There are those consumers who share too much information on social media and thus become easy targets for hackers. But for many victims of identity theft, hacked websites and other data breaches are the cause of private information landing in the wrong hands, through no fault of the victim.

Digital security is a must, but what exactly should it look like? After all, cybercriminals are typically looking for customer contact information such as emails, credit cards, valuable intellectual or proprietary information, or health data. With so many areas to protect, it can be difficult to know how to best protect yourself. It pays to be proactive.

Here are some measures from cyber-security experts that small to medium-size businesses (incidentally, one of the most recent targets for cyber theft) can implement.

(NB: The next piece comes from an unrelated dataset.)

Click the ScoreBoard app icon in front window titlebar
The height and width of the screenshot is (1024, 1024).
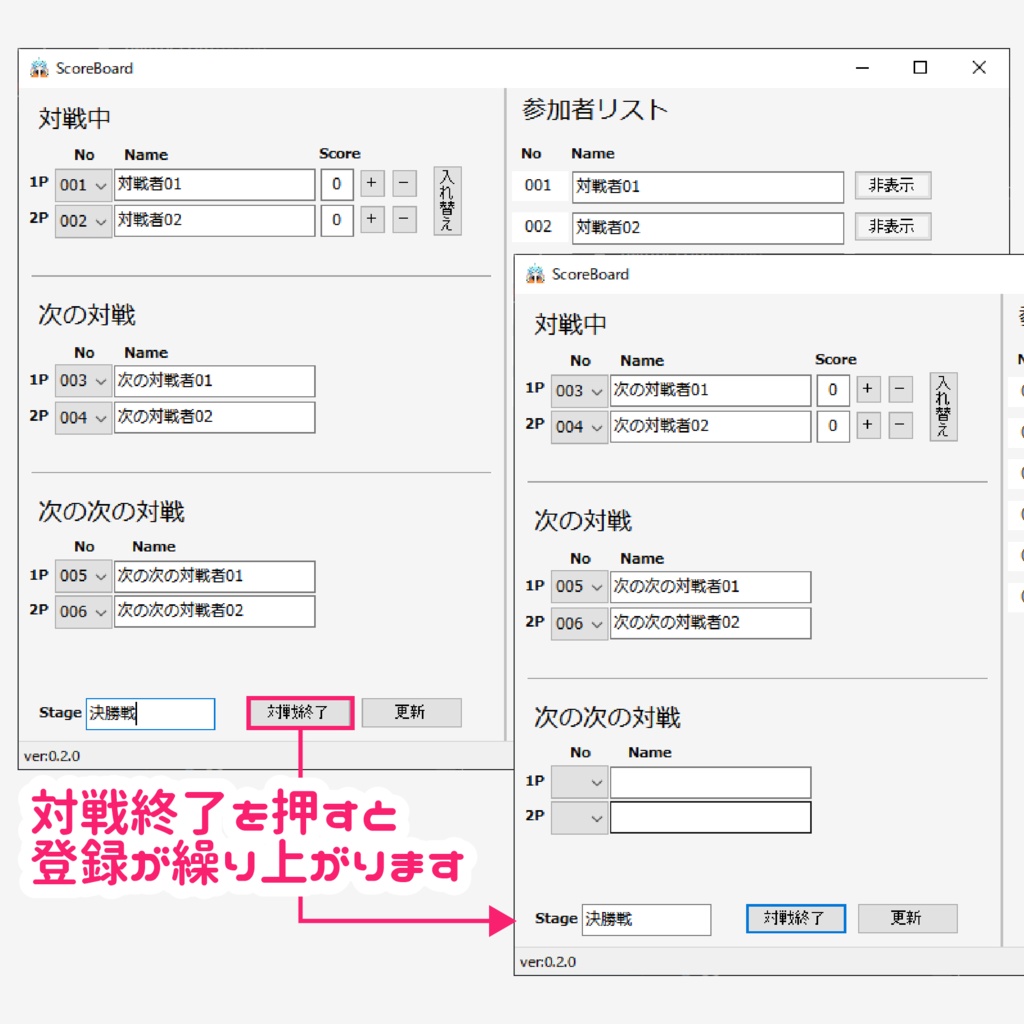pos(534,274)
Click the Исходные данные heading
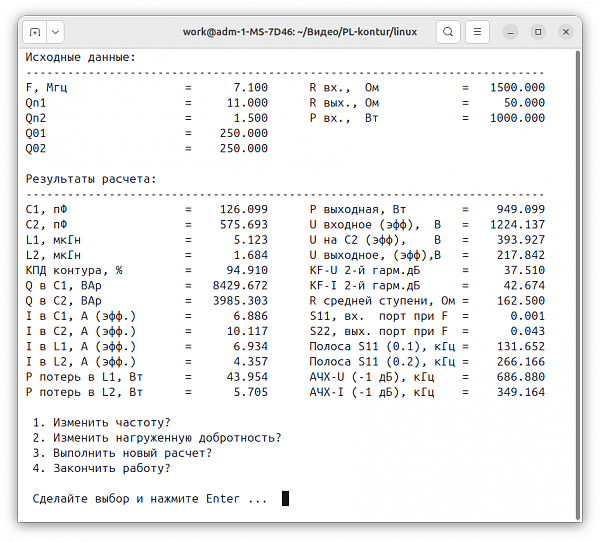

  • Install anti-malware software on all of your company’s computers. Malware programs are not foolproof, and viruses can still slip past them – so add detection tools that note suspicious activity and identify data that may be at risk. Have a plan to deal with a breach if it happens.
  • Regularly run an audit on your network to promote and encourage resilient and updated information systems.
  • Prohibit employees from using company computers for personal shopping, social media, and web browsing, as this can introduce security risk.
  • Always lock your computer screen; to leave it unlocked is like leaving your credit card on your desk while you are out of your office.
  • Have a policy on computer usage, inform your employees of the policy, and enforce it consistently. Employees need to know and understand the repercussions of violating security policies.
  • Always require passwords and change them often – ideally, every 30 to 60 days.
  • Use secure connections. Wi-Fi hotspots, cloud computing, and mobile device use can put you at a greater risk of a cyber breach. In website addresses, look for “https://” when transmitting sensitive data, as that verifies you have an encrypted connection.

By making these procedures part of your company’s standard operations, you can significantly minimize the risk of a security breach. The trouble you save in the long run will make them worth the effort. Start the holiday season and new year off right – review your digital security policies today!